AIM OF THE TASK -> Scan the listing below. Copy each line that contains "computer".

────────

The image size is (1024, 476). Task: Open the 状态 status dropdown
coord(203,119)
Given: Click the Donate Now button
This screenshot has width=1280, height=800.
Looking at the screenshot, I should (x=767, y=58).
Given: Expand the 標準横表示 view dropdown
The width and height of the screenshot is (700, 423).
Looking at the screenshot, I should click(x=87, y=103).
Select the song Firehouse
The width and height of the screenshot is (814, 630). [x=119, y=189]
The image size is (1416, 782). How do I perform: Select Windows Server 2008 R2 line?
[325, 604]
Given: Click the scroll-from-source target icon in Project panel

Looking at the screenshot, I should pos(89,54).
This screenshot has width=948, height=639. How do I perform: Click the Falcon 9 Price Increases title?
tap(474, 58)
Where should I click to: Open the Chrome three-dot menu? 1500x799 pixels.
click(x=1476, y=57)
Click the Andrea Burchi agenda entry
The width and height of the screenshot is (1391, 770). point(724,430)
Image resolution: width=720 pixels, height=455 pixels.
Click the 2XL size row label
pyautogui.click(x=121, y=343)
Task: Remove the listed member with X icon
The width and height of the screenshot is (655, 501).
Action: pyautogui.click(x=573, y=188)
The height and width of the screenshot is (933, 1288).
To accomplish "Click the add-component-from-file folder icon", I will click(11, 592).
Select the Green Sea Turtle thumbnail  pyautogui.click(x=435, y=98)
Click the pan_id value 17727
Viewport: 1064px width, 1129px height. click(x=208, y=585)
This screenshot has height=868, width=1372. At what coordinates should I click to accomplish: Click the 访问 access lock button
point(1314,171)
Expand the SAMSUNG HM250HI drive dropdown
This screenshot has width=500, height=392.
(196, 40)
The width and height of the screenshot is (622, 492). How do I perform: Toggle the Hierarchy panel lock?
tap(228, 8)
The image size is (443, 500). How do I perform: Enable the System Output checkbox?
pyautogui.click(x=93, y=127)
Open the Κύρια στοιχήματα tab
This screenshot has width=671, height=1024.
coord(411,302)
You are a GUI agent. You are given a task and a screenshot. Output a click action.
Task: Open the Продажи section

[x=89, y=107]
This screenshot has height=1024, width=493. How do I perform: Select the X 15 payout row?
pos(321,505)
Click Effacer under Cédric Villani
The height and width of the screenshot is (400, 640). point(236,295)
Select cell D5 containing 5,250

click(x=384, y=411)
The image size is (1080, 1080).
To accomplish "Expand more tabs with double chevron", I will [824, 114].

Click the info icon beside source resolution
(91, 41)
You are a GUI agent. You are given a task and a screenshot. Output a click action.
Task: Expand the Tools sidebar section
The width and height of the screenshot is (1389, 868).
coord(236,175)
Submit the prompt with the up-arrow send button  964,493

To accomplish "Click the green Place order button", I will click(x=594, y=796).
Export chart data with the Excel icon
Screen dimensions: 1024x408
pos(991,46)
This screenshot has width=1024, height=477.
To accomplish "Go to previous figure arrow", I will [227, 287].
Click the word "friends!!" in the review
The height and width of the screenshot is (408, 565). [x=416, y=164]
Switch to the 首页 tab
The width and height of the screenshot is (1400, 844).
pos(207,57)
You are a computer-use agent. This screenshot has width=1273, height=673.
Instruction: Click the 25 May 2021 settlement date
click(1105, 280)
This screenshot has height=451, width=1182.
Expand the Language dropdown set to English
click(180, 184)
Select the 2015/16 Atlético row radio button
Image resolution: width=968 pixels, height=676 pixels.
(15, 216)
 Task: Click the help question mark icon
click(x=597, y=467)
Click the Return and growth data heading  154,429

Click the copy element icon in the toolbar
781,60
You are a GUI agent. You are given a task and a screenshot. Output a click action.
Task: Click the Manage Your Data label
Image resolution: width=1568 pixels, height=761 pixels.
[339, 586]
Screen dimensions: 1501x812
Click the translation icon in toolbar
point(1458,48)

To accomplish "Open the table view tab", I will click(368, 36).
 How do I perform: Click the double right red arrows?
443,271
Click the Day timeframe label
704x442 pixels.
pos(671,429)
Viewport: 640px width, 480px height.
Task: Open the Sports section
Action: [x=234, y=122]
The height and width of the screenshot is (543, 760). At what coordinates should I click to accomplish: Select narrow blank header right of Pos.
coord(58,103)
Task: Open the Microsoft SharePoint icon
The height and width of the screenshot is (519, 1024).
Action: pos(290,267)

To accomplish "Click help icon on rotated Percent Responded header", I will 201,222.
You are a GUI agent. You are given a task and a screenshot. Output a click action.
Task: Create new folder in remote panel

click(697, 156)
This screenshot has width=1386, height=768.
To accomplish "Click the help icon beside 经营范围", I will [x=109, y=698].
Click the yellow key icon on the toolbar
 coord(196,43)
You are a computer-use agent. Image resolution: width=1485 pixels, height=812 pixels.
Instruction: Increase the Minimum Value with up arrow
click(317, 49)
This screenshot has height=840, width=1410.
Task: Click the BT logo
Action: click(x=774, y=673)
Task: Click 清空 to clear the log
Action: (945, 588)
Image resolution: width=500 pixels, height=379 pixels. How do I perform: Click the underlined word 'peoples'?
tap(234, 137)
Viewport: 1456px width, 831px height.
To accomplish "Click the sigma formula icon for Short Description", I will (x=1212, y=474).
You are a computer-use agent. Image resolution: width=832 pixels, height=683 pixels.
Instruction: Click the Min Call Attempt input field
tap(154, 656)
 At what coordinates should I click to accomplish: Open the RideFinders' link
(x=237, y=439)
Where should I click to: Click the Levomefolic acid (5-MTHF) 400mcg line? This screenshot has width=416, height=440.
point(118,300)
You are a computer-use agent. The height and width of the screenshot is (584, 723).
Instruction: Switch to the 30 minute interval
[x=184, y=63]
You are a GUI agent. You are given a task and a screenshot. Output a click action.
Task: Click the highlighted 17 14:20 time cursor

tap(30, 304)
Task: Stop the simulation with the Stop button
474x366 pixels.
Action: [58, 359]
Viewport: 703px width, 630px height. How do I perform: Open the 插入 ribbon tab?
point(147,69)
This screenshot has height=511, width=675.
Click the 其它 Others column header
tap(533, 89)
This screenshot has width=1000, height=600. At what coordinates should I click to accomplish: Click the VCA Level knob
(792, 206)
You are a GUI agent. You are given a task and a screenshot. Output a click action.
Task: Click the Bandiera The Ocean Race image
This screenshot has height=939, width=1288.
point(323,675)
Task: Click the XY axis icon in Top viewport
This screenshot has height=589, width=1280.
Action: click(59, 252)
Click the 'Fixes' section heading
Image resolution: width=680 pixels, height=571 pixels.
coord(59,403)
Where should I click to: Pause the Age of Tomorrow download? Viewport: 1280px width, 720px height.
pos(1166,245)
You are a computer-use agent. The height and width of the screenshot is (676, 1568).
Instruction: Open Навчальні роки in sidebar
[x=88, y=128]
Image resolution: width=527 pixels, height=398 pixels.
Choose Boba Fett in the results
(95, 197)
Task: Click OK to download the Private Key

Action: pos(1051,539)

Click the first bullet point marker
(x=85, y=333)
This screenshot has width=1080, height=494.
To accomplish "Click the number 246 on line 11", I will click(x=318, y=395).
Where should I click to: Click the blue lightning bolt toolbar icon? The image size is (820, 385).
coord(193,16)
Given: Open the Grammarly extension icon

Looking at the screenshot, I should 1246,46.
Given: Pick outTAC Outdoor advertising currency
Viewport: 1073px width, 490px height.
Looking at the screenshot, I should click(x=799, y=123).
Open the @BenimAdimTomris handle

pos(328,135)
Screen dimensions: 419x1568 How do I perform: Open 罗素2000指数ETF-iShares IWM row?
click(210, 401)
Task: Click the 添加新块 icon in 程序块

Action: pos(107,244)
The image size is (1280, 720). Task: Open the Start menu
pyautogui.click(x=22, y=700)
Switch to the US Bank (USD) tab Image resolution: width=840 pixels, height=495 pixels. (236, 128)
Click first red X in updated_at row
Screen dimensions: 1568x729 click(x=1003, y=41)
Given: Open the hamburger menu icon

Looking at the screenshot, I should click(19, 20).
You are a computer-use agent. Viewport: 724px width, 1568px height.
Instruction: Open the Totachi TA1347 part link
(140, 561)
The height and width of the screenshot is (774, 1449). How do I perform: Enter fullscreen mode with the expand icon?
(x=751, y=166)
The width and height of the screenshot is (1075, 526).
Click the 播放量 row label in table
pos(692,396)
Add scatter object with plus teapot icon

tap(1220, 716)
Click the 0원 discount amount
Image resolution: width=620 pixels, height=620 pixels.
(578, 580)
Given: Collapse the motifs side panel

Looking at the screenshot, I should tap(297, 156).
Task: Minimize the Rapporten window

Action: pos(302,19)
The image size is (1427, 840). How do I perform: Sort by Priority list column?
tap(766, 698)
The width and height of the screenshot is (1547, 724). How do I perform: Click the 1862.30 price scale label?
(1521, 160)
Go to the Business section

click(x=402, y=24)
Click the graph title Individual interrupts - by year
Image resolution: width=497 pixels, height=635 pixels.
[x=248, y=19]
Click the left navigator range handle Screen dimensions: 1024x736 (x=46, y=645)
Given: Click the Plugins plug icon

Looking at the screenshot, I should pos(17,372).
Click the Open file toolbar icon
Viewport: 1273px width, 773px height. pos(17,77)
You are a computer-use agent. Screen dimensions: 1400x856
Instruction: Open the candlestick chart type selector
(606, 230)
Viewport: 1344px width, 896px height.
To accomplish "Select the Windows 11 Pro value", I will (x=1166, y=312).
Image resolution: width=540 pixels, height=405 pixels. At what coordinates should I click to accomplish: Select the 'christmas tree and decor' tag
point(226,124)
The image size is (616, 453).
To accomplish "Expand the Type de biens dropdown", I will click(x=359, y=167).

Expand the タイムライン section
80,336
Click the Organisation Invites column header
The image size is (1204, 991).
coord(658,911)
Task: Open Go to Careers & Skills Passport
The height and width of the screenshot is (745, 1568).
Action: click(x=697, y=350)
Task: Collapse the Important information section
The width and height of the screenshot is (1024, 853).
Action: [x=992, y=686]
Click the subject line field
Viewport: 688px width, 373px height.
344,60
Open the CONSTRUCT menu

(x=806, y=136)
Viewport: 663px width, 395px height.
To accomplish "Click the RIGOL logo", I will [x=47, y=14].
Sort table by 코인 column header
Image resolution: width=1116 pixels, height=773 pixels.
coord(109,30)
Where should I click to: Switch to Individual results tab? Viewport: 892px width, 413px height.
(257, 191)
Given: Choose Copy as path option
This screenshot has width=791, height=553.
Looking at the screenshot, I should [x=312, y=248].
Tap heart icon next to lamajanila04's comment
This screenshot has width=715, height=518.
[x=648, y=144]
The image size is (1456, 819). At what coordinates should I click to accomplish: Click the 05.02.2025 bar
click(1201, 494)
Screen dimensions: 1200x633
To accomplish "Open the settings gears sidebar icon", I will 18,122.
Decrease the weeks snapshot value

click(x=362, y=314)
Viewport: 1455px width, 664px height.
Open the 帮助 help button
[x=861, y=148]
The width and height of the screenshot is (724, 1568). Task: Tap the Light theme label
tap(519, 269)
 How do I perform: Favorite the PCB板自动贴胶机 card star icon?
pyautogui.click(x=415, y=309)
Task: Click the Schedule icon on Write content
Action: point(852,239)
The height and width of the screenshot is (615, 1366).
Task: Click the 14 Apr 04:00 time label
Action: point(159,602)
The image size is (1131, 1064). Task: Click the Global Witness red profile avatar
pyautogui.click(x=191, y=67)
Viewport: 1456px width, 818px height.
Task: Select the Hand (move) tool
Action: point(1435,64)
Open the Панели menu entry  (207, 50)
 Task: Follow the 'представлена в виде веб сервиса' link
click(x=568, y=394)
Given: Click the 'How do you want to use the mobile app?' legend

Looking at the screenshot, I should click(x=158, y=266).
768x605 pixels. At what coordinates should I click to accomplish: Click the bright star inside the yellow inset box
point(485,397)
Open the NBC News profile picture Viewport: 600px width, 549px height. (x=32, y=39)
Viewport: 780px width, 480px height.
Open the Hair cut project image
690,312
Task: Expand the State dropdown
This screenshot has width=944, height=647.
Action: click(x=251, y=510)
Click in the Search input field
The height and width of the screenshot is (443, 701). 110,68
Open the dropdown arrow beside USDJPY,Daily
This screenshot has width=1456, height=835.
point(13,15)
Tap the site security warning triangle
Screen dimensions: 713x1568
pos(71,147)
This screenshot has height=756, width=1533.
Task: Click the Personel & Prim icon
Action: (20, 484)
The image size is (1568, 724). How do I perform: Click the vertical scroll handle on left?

────────

RESULT OF THE TASK ->
You are a computer-use agent. This screenshot has width=1273, height=673.
You are a computer-use agent. Image resolution: width=1485 pixels, height=812 pixels.
You are a computer-use agent. Image resolution: width=832 pixels, height=683 pixels.
You are a computer-use agent. The height and width of the screenshot is (584, 723).
You are a computer-use agent. The height and width of the screenshot is (676, 1568).
You are a computer-use agent. Viewport: 724px width, 1568px height.
You are a computer-use agent. Screen dimensions: 1400x856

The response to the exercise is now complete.